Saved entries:
────

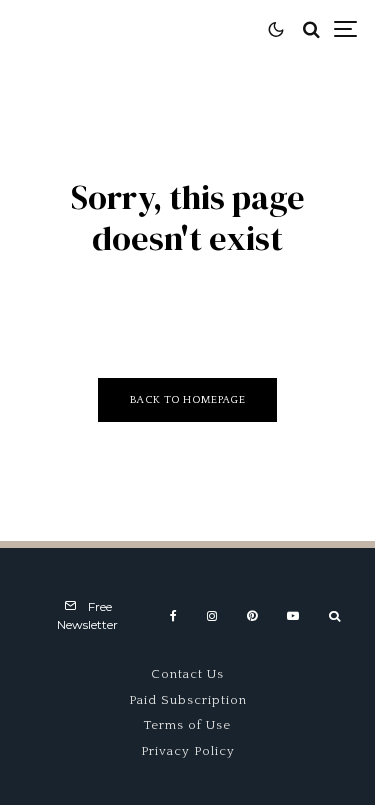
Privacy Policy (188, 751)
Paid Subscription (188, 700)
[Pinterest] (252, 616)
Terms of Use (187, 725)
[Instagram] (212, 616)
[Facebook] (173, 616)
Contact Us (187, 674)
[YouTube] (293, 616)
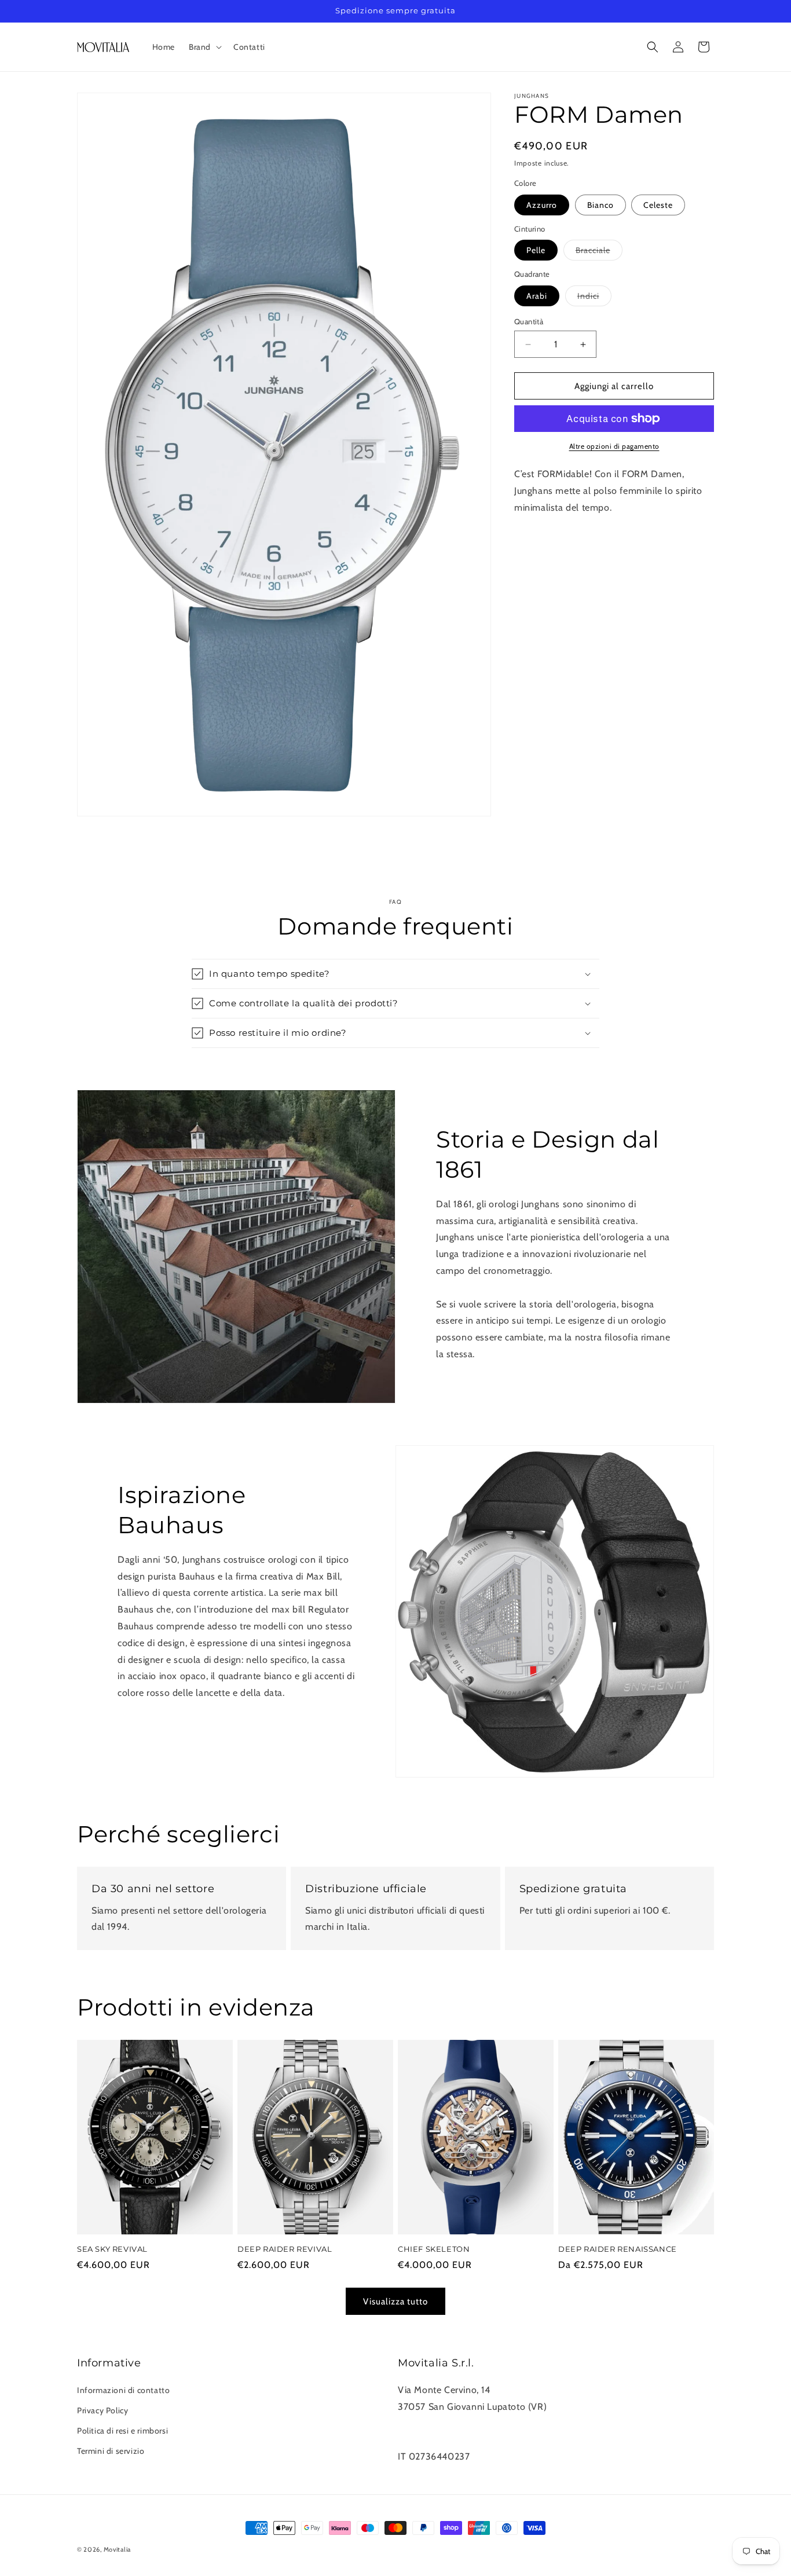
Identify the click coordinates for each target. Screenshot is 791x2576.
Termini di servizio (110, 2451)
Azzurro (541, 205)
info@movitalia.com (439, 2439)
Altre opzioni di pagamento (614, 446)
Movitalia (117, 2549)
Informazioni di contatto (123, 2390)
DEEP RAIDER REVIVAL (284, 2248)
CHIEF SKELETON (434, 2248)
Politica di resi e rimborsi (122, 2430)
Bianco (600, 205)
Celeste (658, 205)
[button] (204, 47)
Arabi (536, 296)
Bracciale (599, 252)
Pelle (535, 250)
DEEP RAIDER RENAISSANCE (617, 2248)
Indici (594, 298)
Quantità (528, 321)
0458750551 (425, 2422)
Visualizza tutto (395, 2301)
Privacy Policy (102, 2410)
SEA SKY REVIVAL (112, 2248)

────

#### [Instructions for the task]
Would you provide an exact, picture-free copy of the data above?

#### [Completed task]
Privacy Policy (188, 751)
Paid Subscription (188, 700)
[Pinterest] (252, 616)
Terms of Use (187, 725)
[Instagram] (212, 616)
[Facebook] (173, 616)
Contact Us (187, 674)
[YouTube] (293, 616)
Identify the click coordinates for each target. Screenshot is 791x2576.
Termini di servizio (110, 2451)
Azzurro (541, 205)
info@movitalia.com (439, 2439)
Altre opzioni di pagamento (614, 446)
Movitalia (117, 2549)
Informazioni di contatto (123, 2390)
DEEP RAIDER REVIVAL (284, 2248)
CHIEF SKELETON (434, 2248)
Politica di resi e rimborsi (122, 2430)
Bianco (600, 205)
Celeste (658, 205)
[button] (204, 47)
Arabi (536, 296)
Bracciale (599, 252)
Pelle (535, 250)
DEEP RAIDER RENAISSANCE (617, 2248)
Indici (594, 298)
Quantità (528, 321)
0458750551 (425, 2422)
Visualizza tutto (395, 2301)
Privacy Policy (102, 2410)
SEA SKY REVIVAL (112, 2248)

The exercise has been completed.